Na realidade, a reacção que tornou pública ajuda a perceber a razão da baixa da popularidade do PSD: não tem um líder à altura.
Numa altura em que o governo de António Costa atravessa várias tempestades – o Ministro Cabrita, o SEF, a mortalidade excepcionalmente elevada por causa da Covid-19, a falta de preparação para a campanha de vacinação, a imprecisão da agenda económica de recuperação, a TAP, a candidatura de Ana Gomes e as divisões que provoca no interior do PS, etc, etc – o líder do principal partido da oposição anda no Twitter a fazer comentários tontos. Para além de não conseguir agarrar o momento para mostrar que tem ideias, planos e uma visão para o país. Uma visão que é, todavia, bem necessária, na sequência dos vários impactos da pandemia sobre a sociedade portuguesa e também porque a governação tem sido uma governação pela rama, às apalpadelas e sem rumo certo.
Numa altura em que o país está em crise profunda, por causa da pandemia da covid e do impacto económico da mesma, o debate público anda concentrado num partido ridículo e minúsculo, de gente com ideias néscias e marginais, um partido sem um programa de governação. Não entendo o porquê dessa obsessão com um partido que pouco mais é do que um caixote de refúgio para um certo tipo de primários que por aí andam.
A proposta hoje apresentada pelo Partido Social-Democrata (PSD) de colocar as Forças Armadas “no comando das operações no combate “à Covid não tem fundamento legal e confunde meios com competências. É mero barulho político para mostrar que não se fica calado. Não deve ser levada a sério. É mais um tiro de pólvora seca do PSD.
É verdade que as Forças Armadas têm múltiplas valências que podem e devem ser utilizadas, em complemento com outras, na luta contra a pandemia. Penso nos meios logísticos, nos serviços de medicina, nos centros de acolhimento, nas acções de sensibilização, entre outros.
Mas a pandemia, que é uma emergência nacional, exige sobretudo clarividência e direcção políticas, uma estratégia de mobilização da opinião pública face às suas responsabilidades de comportamento e meios excepcionais em matéria de serviços de saúde.
Todos os serviços públicos e muitos dos privados devem colaborar na resposta a esta crise. Mas não convém alimentar a ilusão que as Forças Armadas devem ir além do que lhes é permitido por lei e pela lógica das coisas.
Continuo sem entender a razão que levou o Conselho de Ministros a anunciar que será declarado um estado de contingência para todo o país a partir de 15 de setembro. A isso acrescentou que ainda não decidiu que medidas estarão incluídas na contingência.

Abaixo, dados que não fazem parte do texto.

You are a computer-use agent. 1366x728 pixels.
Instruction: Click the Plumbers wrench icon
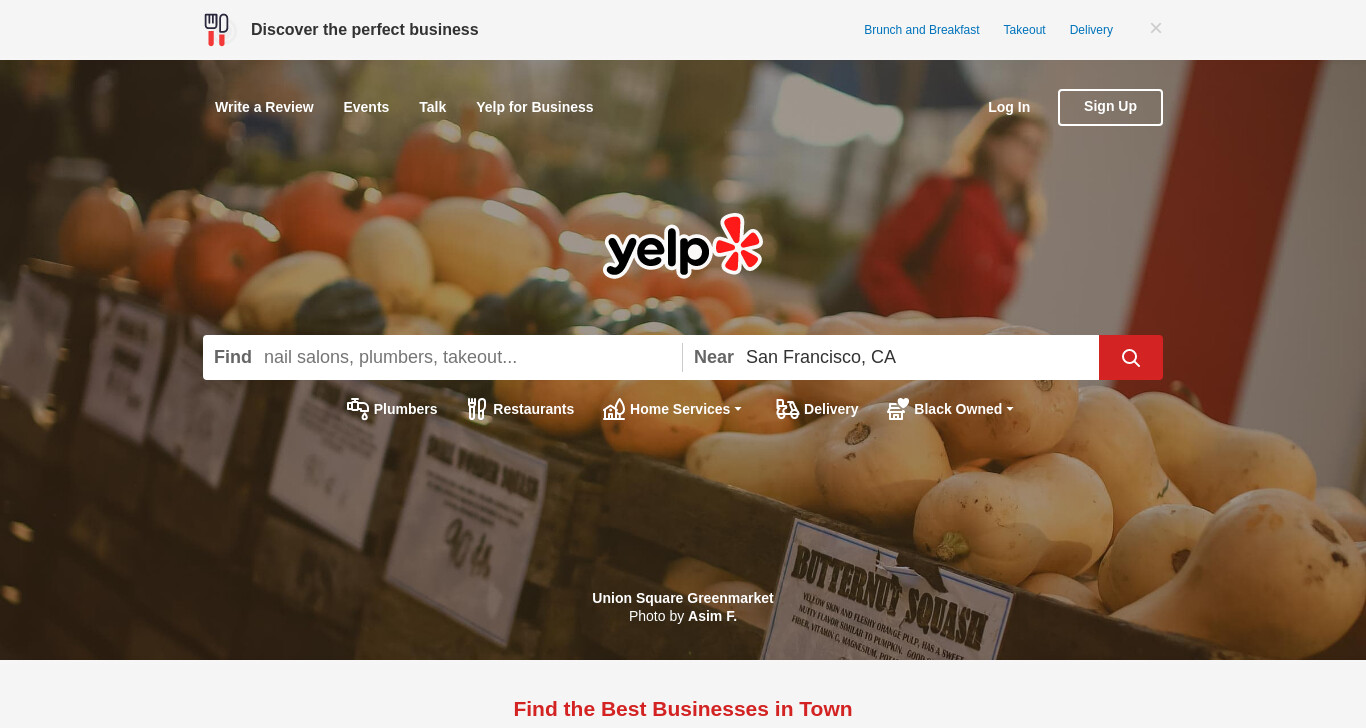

Essas medidas só serão decididas uma semana antes.
Temos aqui várias questões.
Primeiro, os dados actuais mostram que há um aceleramento do número de contágios. Conviria que houvesse um apelo público do Primeiro Ministro para lembrar as medidas e os comportamentos que se esperam dos cidadãos. Seria uma chamada de atenção, apresentada como um acto de confiança no sentido cívico dos cidadãos.
Segundo, o anúncio de um futuro regime de contingência é um desencorajamento para potenciais turistas que estariam a planear uma visita a Portugal para a segunda metade de setembro. O impacto disto na economia do turismo é evidente.
Terceiro, estas decisões precisam de ser bem explicadas à população. A senhora ministra não o conseguiu fazer. Não sei qual é a explicação. Mas fica a impressão que a coisa não foi discutida a fundo na reunião do Conselho de Ministros. Ou então, que se trata de uma jogada política e que não se quis abrir o jogo.
O Presidente, entretanto, fez um comentário de alinhamento total com o governo. Não parece bem. Deveria dizer apenas que se o governo decretar a emergência haverá que a cumprir. O Presidente fala demais e sobre matérias que são da exclusiva responsabilidade do governo.
Quem fala pouco ou nada é o chefe do PSD. É um exemplo de uma oposição sem posições.
Optimismo, força de vontade e convicção são características fundamentais para quem anda na liderança política. Mas não devem ser confundidas com arrogância, menosprezo e chacota do opositor. Estas e o excesso de confiança levam à derrota.